Copy the items from the line with "This screenshot has height=746, width=1459." up to and including the line with "click(330, 46)", swapping "chevron" for "arrow" and leaving all else unchanged.
Begin Given records
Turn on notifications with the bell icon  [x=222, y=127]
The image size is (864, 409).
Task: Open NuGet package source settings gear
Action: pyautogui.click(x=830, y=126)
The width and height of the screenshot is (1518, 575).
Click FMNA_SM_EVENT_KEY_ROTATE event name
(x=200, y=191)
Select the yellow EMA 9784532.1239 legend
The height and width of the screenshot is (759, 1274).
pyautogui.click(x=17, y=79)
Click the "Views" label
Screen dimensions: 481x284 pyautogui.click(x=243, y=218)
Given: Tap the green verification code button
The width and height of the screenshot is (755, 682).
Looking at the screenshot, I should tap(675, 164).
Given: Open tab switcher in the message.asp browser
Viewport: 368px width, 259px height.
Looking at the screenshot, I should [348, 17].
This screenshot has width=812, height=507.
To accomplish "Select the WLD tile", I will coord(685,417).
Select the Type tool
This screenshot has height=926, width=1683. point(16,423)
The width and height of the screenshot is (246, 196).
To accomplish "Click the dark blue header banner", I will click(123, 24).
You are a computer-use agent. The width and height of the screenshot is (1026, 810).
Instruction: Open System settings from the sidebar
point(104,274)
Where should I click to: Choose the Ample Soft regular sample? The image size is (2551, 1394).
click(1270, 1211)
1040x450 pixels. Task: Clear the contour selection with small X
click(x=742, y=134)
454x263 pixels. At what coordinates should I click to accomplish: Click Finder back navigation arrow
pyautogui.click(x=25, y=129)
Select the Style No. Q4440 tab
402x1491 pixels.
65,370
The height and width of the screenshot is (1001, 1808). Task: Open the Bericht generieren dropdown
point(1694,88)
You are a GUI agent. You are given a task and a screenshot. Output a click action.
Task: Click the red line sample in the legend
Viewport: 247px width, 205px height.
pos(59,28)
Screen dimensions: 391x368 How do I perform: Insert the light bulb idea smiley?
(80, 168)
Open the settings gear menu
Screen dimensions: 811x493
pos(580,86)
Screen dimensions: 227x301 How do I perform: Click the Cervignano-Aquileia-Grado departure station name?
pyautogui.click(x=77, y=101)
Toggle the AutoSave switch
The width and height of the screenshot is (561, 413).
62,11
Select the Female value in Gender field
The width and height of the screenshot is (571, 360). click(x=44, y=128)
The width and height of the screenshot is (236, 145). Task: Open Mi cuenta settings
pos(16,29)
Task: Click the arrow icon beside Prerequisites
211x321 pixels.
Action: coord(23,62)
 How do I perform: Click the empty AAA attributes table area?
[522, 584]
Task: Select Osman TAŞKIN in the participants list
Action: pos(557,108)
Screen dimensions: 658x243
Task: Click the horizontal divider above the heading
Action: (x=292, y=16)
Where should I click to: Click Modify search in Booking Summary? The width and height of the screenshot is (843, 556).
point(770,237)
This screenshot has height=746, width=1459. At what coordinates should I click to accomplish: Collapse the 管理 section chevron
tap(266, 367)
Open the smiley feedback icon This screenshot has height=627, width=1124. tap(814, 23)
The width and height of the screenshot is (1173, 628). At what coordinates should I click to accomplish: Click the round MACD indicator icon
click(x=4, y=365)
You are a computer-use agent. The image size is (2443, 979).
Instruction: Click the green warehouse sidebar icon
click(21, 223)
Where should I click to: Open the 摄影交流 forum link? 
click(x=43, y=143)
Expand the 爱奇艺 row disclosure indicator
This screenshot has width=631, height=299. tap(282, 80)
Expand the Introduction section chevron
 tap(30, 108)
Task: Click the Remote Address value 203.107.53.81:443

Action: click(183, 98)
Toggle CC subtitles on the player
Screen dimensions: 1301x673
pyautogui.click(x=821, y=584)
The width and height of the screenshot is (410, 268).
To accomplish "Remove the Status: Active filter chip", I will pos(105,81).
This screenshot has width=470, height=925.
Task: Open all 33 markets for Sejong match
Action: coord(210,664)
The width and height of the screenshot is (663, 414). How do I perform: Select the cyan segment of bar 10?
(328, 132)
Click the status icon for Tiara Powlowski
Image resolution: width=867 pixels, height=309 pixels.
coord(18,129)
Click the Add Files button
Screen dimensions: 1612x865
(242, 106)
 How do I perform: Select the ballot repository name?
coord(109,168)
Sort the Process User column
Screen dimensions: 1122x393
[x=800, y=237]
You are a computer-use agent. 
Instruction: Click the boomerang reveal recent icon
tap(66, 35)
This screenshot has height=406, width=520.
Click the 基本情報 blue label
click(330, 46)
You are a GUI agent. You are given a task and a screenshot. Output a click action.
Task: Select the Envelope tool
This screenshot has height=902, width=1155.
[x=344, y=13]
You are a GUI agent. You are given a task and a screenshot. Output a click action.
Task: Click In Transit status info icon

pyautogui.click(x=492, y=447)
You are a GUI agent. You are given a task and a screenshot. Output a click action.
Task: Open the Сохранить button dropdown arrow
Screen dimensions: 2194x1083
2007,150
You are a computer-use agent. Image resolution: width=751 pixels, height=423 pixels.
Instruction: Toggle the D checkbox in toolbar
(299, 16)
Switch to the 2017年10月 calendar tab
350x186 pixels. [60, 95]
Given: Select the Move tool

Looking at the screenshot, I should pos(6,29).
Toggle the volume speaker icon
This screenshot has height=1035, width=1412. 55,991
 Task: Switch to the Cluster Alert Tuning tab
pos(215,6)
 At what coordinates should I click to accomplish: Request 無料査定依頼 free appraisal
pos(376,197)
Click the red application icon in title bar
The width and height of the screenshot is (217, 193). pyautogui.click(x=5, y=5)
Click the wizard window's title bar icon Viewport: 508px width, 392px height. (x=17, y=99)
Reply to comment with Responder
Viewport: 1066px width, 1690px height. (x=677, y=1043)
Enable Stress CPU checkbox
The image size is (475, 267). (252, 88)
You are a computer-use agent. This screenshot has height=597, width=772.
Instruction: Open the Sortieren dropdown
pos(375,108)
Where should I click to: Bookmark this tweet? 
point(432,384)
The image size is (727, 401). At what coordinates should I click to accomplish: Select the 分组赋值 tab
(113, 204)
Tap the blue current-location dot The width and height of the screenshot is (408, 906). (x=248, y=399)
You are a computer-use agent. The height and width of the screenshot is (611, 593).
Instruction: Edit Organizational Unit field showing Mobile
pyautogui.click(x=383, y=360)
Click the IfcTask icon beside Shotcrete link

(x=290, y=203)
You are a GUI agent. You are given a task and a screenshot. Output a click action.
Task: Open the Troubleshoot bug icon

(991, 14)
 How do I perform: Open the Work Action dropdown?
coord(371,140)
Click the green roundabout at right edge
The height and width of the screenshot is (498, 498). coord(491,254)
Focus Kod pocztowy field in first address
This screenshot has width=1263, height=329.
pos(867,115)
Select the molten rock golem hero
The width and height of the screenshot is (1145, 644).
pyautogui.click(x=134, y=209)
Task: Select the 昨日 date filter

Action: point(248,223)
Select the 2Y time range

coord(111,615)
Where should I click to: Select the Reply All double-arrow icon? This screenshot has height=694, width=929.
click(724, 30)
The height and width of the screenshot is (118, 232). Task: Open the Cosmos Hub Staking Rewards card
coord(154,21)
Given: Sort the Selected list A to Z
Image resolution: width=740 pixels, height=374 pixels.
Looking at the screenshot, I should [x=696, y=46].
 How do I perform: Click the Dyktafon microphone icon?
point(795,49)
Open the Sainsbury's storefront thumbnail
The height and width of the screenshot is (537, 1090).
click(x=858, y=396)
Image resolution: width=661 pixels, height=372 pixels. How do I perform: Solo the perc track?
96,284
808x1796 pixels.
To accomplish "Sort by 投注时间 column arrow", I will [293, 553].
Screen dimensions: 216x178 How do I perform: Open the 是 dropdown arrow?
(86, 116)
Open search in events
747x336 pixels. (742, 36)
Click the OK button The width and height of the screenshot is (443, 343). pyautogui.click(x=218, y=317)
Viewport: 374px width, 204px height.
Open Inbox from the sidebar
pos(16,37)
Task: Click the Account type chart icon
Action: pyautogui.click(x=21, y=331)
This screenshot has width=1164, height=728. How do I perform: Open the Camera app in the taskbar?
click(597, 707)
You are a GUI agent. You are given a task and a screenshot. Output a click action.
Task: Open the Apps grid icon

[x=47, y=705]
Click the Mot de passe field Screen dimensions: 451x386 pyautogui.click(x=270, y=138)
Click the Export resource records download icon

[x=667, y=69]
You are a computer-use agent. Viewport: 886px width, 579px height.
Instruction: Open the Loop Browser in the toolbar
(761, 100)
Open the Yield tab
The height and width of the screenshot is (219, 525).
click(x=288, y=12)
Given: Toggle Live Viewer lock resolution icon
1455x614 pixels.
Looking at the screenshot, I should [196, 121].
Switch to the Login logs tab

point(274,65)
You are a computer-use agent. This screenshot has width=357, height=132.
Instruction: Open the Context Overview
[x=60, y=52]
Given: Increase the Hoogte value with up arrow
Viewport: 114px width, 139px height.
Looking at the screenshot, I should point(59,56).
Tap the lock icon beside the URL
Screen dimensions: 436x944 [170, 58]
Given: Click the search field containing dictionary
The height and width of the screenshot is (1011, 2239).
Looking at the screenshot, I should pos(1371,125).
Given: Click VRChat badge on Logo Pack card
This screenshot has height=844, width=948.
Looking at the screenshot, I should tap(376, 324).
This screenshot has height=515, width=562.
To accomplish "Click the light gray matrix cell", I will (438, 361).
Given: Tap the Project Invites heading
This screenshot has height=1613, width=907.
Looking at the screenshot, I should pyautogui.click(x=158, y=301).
End Given records
• [Exercise result]:
This screenshot has height=746, width=1459. At what coordinates should I click to accomplish: Collapse the 管理 section arrow
tap(266, 367)
Open the smiley feedback icon This screenshot has height=627, width=1124. tap(814, 23)
The width and height of the screenshot is (1173, 628). At what coordinates should I click to accomplish: Click the round MACD indicator icon
click(x=4, y=365)
You are a computer-use agent. The image size is (2443, 979).
Instruction: Click the green warehouse sidebar icon
click(21, 223)
Where should I click to: Open the 摄影交流 forum link? 
click(x=43, y=143)
Expand the 爱奇艺 row disclosure indicator
This screenshot has width=631, height=299. tap(282, 80)
Expand the Introduction section arrow
 tap(30, 108)
Task: Click the Remote Address value 203.107.53.81:443

Action: click(183, 98)
Toggle CC subtitles on the player
Screen dimensions: 1301x673
pyautogui.click(x=821, y=584)
The width and height of the screenshot is (410, 268).
To accomplish "Remove the Status: Active filter chip", I will pos(105,81).
This screenshot has width=470, height=925.
Task: Open all 33 markets for Sejong match
Action: coord(210,664)
The width and height of the screenshot is (663, 414). How do I perform: Select the cyan segment of bar 10?
(328, 132)
Click the status icon for Tiara Powlowski
Image resolution: width=867 pixels, height=309 pixels.
coord(18,129)
Click the Add Files button
Screen dimensions: 1612x865
(242, 106)
 How do I perform: Select the ballot repository name?
coord(109,168)
Sort the Process User column
Screen dimensions: 1122x393
[x=800, y=237]
You are a computer-use agent. 
Instruction: Click the boomerang reveal recent icon
tap(66, 35)
This screenshot has height=406, width=520.
Click the 基本情報 blue label
click(330, 46)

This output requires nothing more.